Stored items:
○ ○ ○

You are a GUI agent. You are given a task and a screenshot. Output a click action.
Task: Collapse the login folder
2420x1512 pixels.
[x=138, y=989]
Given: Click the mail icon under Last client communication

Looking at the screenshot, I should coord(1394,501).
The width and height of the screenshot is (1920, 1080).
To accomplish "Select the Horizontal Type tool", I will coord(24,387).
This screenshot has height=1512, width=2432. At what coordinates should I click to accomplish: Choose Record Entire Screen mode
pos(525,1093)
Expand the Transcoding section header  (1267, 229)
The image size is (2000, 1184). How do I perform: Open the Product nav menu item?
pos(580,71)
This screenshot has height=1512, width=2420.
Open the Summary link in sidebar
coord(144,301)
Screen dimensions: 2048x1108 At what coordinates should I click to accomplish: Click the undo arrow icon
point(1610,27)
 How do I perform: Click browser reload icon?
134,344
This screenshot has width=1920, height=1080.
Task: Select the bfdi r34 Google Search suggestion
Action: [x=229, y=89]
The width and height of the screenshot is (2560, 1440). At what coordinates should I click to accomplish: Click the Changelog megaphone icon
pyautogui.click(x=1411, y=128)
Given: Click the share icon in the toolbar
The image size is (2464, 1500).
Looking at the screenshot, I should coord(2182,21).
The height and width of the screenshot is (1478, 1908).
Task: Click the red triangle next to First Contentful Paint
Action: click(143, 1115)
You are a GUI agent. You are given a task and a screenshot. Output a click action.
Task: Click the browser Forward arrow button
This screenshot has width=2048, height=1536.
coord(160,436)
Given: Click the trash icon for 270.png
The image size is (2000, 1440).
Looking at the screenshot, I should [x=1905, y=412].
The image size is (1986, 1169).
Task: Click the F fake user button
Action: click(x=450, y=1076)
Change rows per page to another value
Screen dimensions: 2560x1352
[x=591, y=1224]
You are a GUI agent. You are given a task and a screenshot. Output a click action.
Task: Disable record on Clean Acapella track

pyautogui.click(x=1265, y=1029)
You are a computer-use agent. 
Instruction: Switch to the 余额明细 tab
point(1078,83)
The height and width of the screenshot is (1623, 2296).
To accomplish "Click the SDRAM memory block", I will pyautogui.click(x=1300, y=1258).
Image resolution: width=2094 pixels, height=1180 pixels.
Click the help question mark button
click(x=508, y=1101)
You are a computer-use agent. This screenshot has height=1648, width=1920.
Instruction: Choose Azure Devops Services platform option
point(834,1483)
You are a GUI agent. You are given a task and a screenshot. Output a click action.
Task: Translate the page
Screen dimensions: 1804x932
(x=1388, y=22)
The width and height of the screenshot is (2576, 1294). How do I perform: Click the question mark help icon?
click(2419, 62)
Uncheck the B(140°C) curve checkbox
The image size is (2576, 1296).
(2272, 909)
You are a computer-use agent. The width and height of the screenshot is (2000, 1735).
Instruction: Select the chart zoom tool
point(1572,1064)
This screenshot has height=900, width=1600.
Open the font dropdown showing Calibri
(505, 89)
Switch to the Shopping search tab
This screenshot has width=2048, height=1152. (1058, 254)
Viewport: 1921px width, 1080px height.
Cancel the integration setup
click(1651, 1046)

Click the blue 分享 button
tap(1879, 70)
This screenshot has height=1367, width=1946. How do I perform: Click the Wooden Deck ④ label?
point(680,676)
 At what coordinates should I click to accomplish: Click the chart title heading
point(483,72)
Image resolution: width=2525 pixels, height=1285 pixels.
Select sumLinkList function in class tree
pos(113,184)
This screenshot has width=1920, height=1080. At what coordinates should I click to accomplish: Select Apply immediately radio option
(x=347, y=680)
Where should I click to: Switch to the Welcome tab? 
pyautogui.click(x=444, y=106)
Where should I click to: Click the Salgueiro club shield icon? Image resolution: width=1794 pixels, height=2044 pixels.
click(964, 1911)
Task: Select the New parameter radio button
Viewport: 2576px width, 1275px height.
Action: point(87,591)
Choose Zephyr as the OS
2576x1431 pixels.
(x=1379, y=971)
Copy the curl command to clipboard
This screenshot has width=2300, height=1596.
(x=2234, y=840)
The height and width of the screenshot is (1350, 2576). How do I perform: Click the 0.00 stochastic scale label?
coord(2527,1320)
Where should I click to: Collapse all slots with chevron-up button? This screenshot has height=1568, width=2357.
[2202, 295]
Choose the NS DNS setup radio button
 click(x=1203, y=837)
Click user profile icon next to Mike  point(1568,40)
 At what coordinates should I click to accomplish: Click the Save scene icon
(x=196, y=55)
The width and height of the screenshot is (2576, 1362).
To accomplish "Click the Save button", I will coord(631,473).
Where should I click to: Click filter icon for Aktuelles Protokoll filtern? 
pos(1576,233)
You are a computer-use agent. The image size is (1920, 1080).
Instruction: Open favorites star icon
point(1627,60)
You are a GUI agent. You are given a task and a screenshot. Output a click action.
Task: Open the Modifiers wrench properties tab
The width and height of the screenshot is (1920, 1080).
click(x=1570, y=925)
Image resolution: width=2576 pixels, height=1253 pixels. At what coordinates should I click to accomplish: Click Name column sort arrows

○ ○ ○

Return the entries above exactly, each one complete.

Output of the exercise:
You are a GUI agent. You are given a task and a screenshot. Output a click action.
Task: Collapse the login folder
2420x1512 pixels.
[x=138, y=989]
Given: Click the mail icon under Last client communication

Looking at the screenshot, I should coord(1394,501).
The width and height of the screenshot is (1920, 1080).
To accomplish "Select the Horizontal Type tool", I will coord(24,387).
This screenshot has height=1512, width=2432. At what coordinates should I click to accomplish: Choose Record Entire Screen mode
pos(525,1093)
Expand the Transcoding section header  (1267, 229)
The image size is (2000, 1184). How do I perform: Open the Product nav menu item?
pos(580,71)
This screenshot has height=1512, width=2420.
Open the Summary link in sidebar
coord(144,301)
Screen dimensions: 2048x1108 At what coordinates should I click to accomplish: Click the undo arrow icon
point(1610,27)
 How do I perform: Click browser reload icon?
134,344
This screenshot has width=1920, height=1080.
Task: Select the bfdi r34 Google Search suggestion
Action: [x=229, y=89]
The width and height of the screenshot is (2560, 1440). At what coordinates should I click to accomplish: Click the Changelog megaphone icon
pyautogui.click(x=1411, y=128)
Given: Click the share icon in the toolbar
The image size is (2464, 1500).
Looking at the screenshot, I should coord(2182,21).
The height and width of the screenshot is (1478, 1908).
Task: Click the red triangle next to First Contentful Paint
Action: click(143, 1115)
You are a GUI agent. You are given a task and a screenshot. Output a click action.
Task: Click the browser Forward arrow button
This screenshot has width=2048, height=1536.
coord(160,436)
Given: Click the trash icon for 270.png
The image size is (2000, 1440).
Looking at the screenshot, I should [x=1905, y=412].
The image size is (1986, 1169).
Task: Click the F fake user button
Action: click(x=450, y=1076)
Change rows per page to another value
Screen dimensions: 2560x1352
[x=591, y=1224]
You are a GUI agent. You are given a task and a screenshot. Output a click action.
Task: Disable record on Clean Acapella track

pyautogui.click(x=1265, y=1029)
You are a computer-use agent. 
Instruction: Switch to the 余额明细 tab
point(1078,83)
The height and width of the screenshot is (1623, 2296).
To accomplish "Click the SDRAM memory block", I will pyautogui.click(x=1300, y=1258).
Image resolution: width=2094 pixels, height=1180 pixels.
Click the help question mark button
click(x=508, y=1101)
You are a computer-use agent. This screenshot has height=1648, width=1920.
Instruction: Choose Azure Devops Services platform option
point(834,1483)
You are a GUI agent. You are given a task and a screenshot. Output a click action.
Task: Translate the page
Screen dimensions: 1804x932
(x=1388, y=22)
The width and height of the screenshot is (2576, 1294). How do I perform: Click the question mark help icon?
click(2419, 62)
Uncheck the B(140°C) curve checkbox
The image size is (2576, 1296).
(2272, 909)
You are a computer-use agent. The width and height of the screenshot is (2000, 1735).
Instruction: Select the chart zoom tool
point(1572,1064)
This screenshot has height=900, width=1600.
Open the font dropdown showing Calibri
(505, 89)
Switch to the Shopping search tab
This screenshot has width=2048, height=1152. (1058, 254)
Viewport: 1921px width, 1080px height.
Cancel the integration setup
click(1651, 1046)

Click the blue 分享 button
tap(1879, 70)
This screenshot has height=1367, width=1946. How do I perform: Click the Wooden Deck ④ label?
point(680,676)
 At what coordinates should I click to accomplish: Click the chart title heading
point(483,72)
Image resolution: width=2525 pixels, height=1285 pixels.
Select sumLinkList function in class tree
pos(113,184)
This screenshot has width=1920, height=1080. At what coordinates should I click to accomplish: Select Apply immediately radio option
(x=347, y=680)
Where should I click to: Switch to the Welcome tab? 
pyautogui.click(x=444, y=106)
Where should I click to: Click the Salgueiro club shield icon? Image resolution: width=1794 pixels, height=2044 pixels.
click(964, 1911)
Task: Select the New parameter radio button
Viewport: 2576px width, 1275px height.
Action: point(87,591)
Choose Zephyr as the OS
2576x1431 pixels.
(x=1379, y=971)
Copy the curl command to clipboard
This screenshot has width=2300, height=1596.
(x=2234, y=840)
The height and width of the screenshot is (1350, 2576). How do I perform: Click the 0.00 stochastic scale label?
coord(2527,1320)
Where should I click to: Collapse all slots with chevron-up button? This screenshot has height=1568, width=2357.
[2202, 295]
Choose the NS DNS setup radio button
 click(x=1203, y=837)
Click user profile icon next to Mike  point(1568,40)
 At what coordinates should I click to accomplish: Click the Save scene icon
(x=196, y=55)
The width and height of the screenshot is (2576, 1362).
To accomplish "Click the Save button", I will coord(631,473).
Where should I click to: Click filter icon for Aktuelles Protokoll filtern? 
pos(1576,233)
You are a computer-use agent. The image size is (1920, 1080).
Instruction: Open favorites star icon
point(1627,60)
You are a GUI agent. You are given a task and a screenshot. Output a click action.
Task: Open the Modifiers wrench properties tab
The width and height of the screenshot is (1920, 1080).
click(x=1570, y=925)
Image resolution: width=2576 pixels, height=1253 pixels. At what coordinates should I click to accomplish: Click Name column sort arrows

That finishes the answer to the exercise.